── DATA RECORDS

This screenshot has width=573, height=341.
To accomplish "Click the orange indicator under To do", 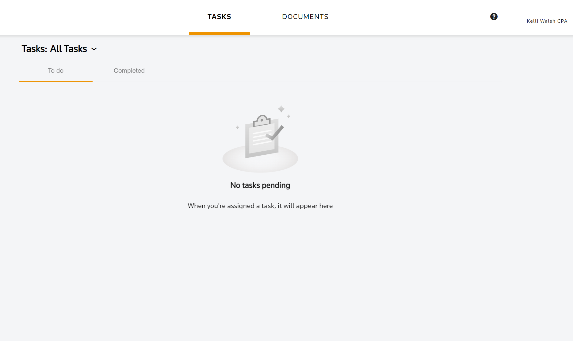I will [x=55, y=81].
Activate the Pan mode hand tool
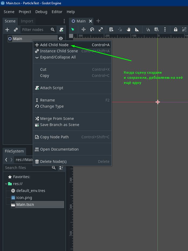188x251 pixels. (129, 29)
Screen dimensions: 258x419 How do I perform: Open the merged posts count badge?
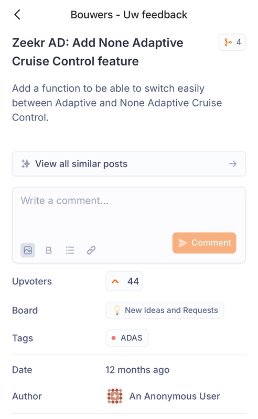point(232,42)
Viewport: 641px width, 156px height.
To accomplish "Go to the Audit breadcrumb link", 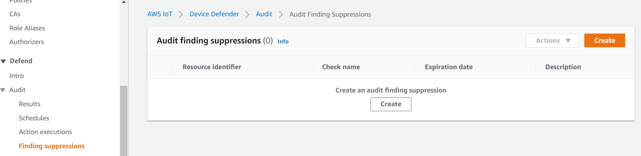I will click(264, 14).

────

◆ **DIRECTIONS**:
Which lines of the data contain the string "height"? Copy each one.

◆ **RESPONSE TO THE TASK**:
This screenshot has width=573, height=341.
Viewport: 641px width, 156px height.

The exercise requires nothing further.